Bayesian inference by conditioning

The most important use of inference methods is for Bayesian inference. Here, our task is to infer the value of some unknown parameter by observing data that depends on the parameter. For example, if flipping three separate coins produce exactly two Heads, what is the probability that the first coin landed Heads?
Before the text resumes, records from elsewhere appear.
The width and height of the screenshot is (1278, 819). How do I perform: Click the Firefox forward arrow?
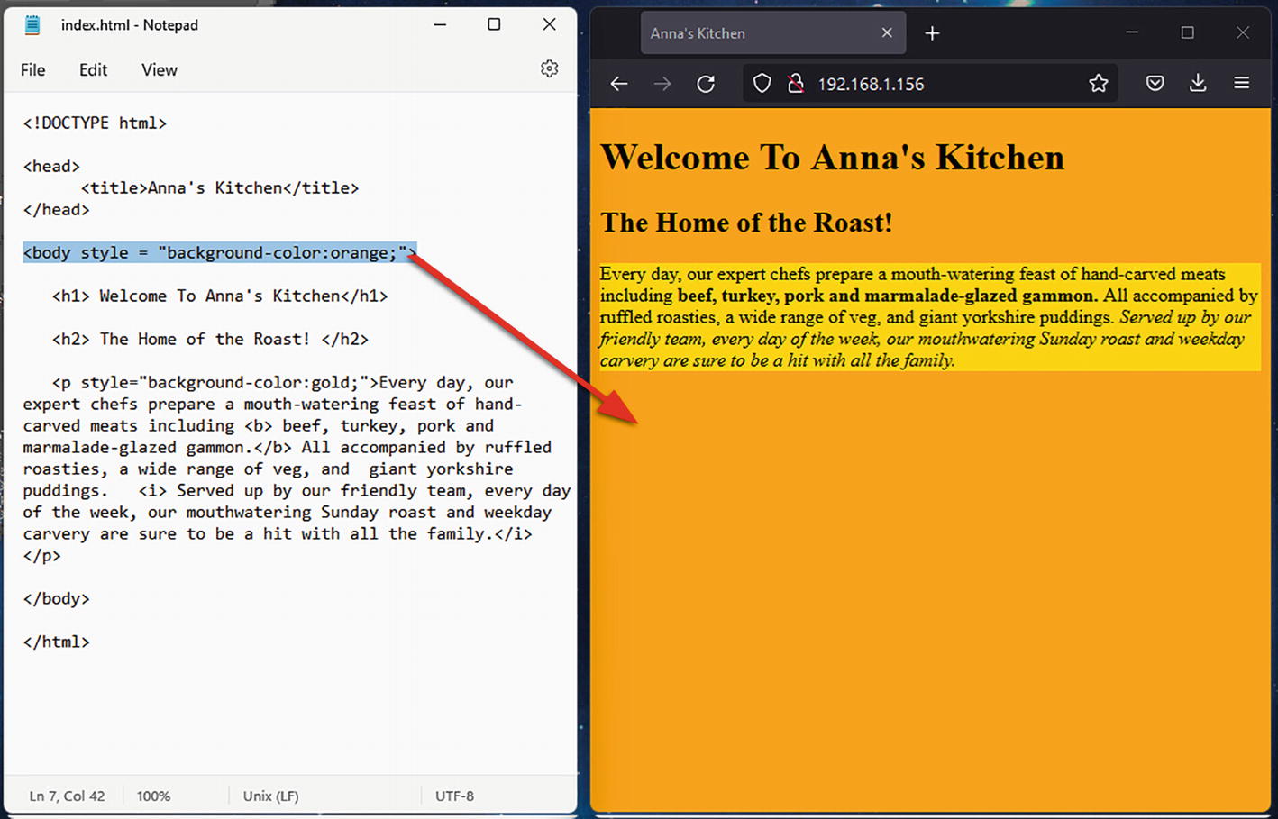(x=662, y=84)
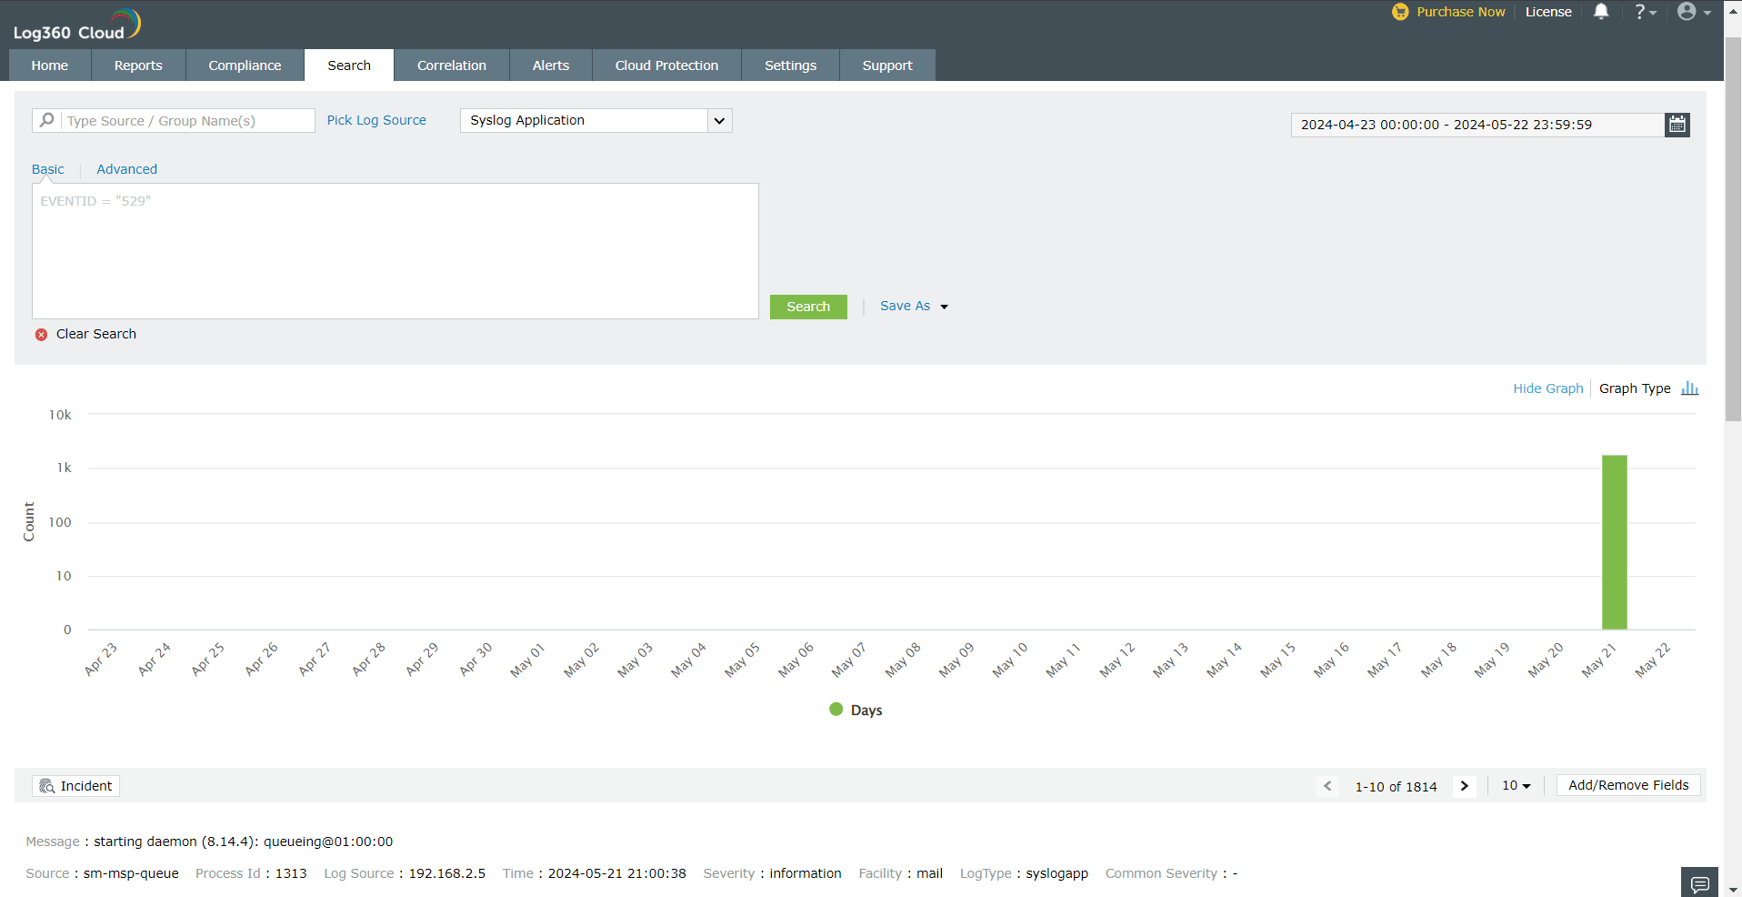This screenshot has height=897, width=1742.
Task: Flag result as Incident
Action: pos(75,785)
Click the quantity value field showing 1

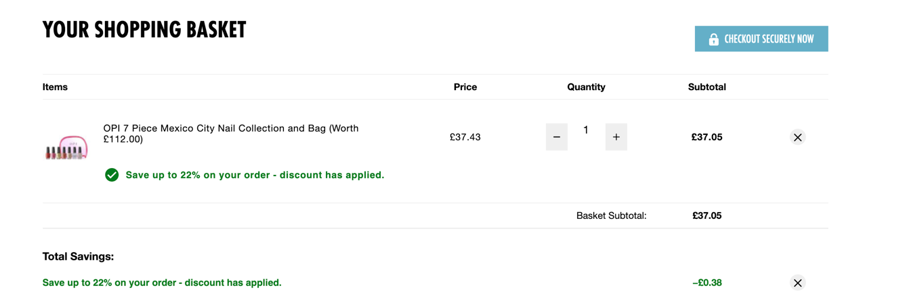pyautogui.click(x=586, y=130)
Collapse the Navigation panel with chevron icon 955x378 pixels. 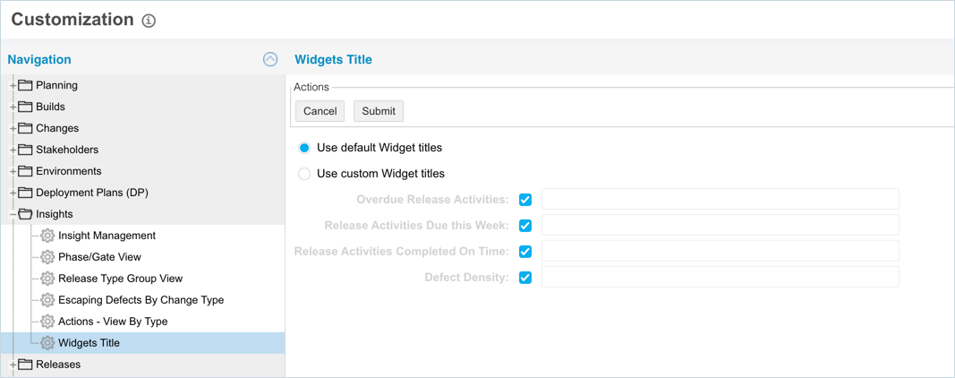coord(270,59)
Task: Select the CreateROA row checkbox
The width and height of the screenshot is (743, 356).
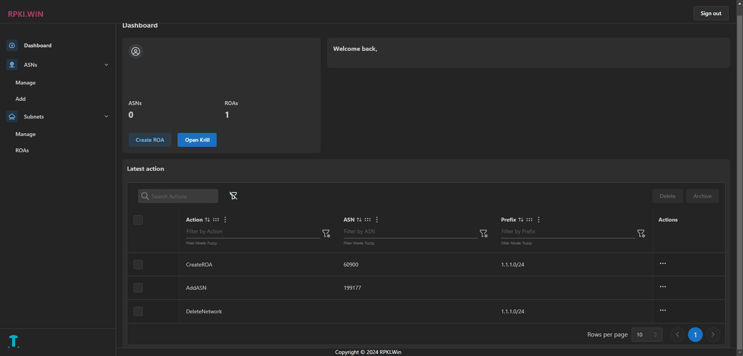Action: click(138, 265)
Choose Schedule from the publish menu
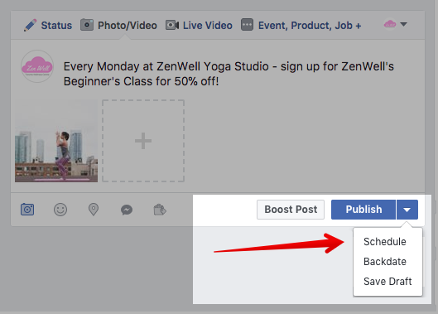The height and width of the screenshot is (314, 438). pyautogui.click(x=385, y=242)
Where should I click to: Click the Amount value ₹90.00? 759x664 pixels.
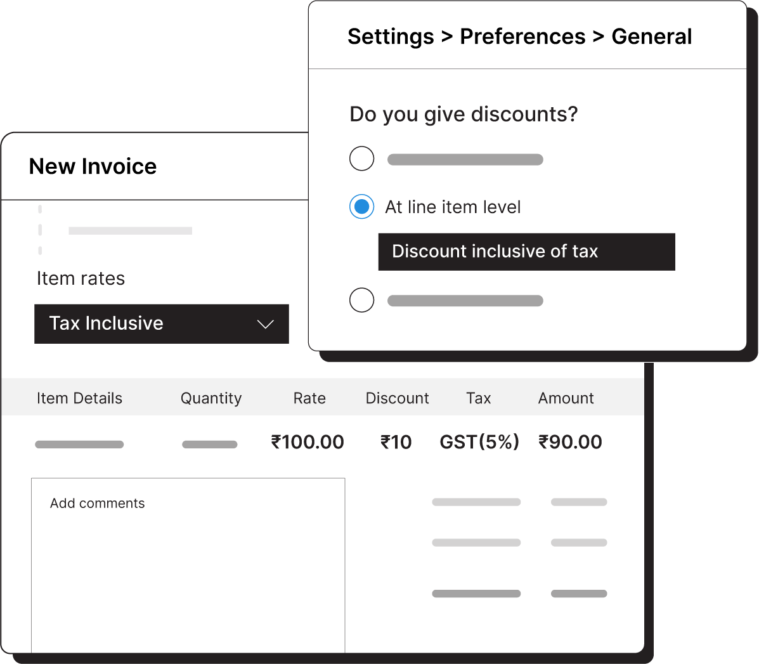coord(570,442)
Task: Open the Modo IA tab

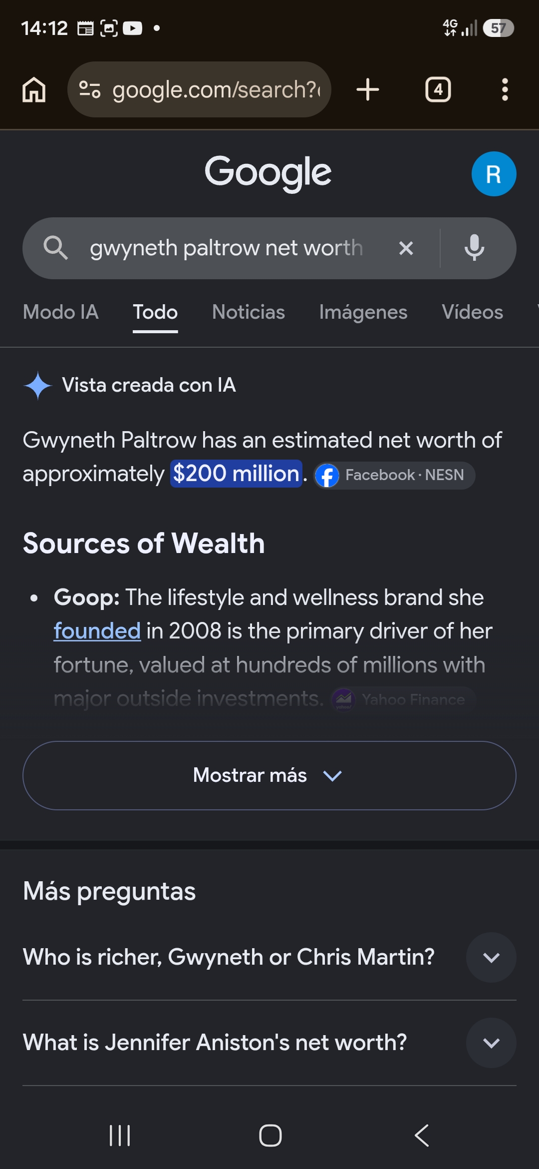Action: (61, 312)
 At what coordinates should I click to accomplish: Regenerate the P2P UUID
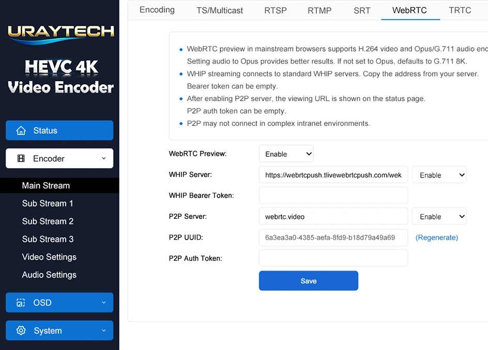point(437,237)
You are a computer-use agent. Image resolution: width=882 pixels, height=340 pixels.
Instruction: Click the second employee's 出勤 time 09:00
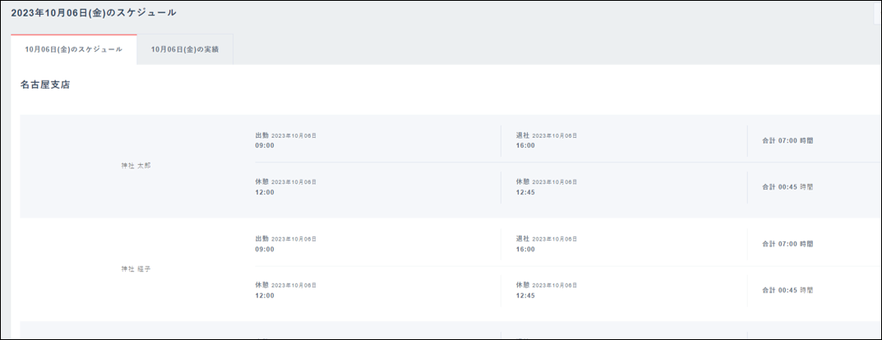[265, 249]
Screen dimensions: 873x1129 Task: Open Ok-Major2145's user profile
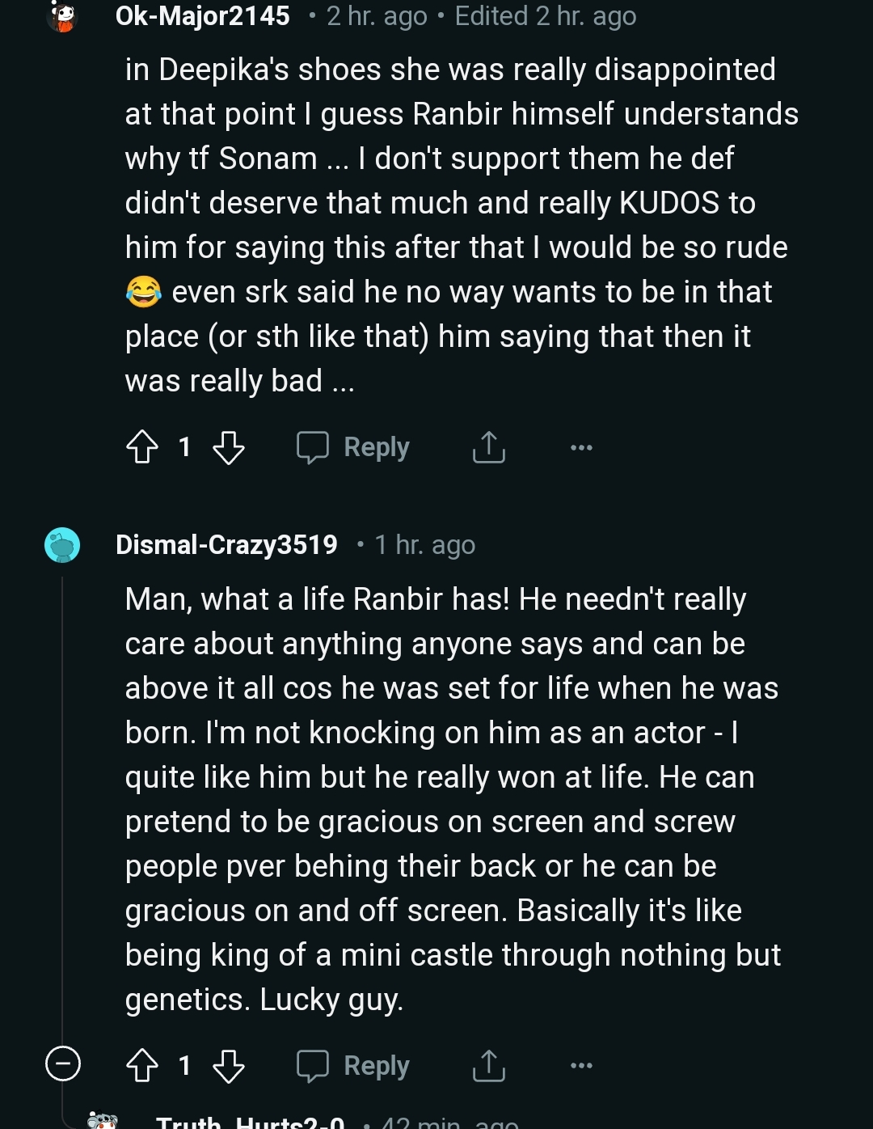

To solve this in WebPPL, we can use Infer to enumerate all values for the random variables a, b and c. We use condition to constrain the sum of the variables. The result is a distribution representing the posterior distribution on the first variable a having value true (i.e. “Heads”).

var twoHeads = Infer({
  model() {
    var a = flip(0.5);
    var b = flip(0.5);
    var c = flip(0.5);
    condition(a + b + c === 2);
    return a;
  }
});

print('Probability of first coin being Heads (given exactly two Heads) : ');
print(Math.exp(twoHeads.score(true)));

var moreThanTwoHeads = Infer({
  model() {
    var a = flip(0.5);
    var b = flip(0.5);
    var c = flip(0.5);
    condition(a + b + c >= 2);
    return a;
  }
});

print('\Probability of first coin being Heads (given at least two Heads): ');
print(Math.exp(moreThanTwoHeads.score(true)));

Codeboxes and Plotting

The codeboxes allow you to modify our examples and to write your own WebPPL code. Code is not shared between boxes. You can use the special function viz to plot distributions:

var appleOrangeDist = Infer({
  model() {
    return flip(0.9) ? 'apple' : 'orange';
  }
});

viz(appleOrangeDist);

var fruitTasteDist = Infer({
  model() {
    return {
      fruit: categorical([0.3, 0.3, 0.4], ['apple', 'banana', 'orange']),
      tasty: flip(0.7)
    };
  }
});

viz(fruitTasteDist);

var positionDist = Infer({
  model() {
    return {
      X: gaussian(0, 1),
      Y: gaussian(0, 1)};
  },
  method: 'forward',
  samples: 1000
});

viz(positionDist);

In the next chapter, we will implement rational decision-making using inference functions.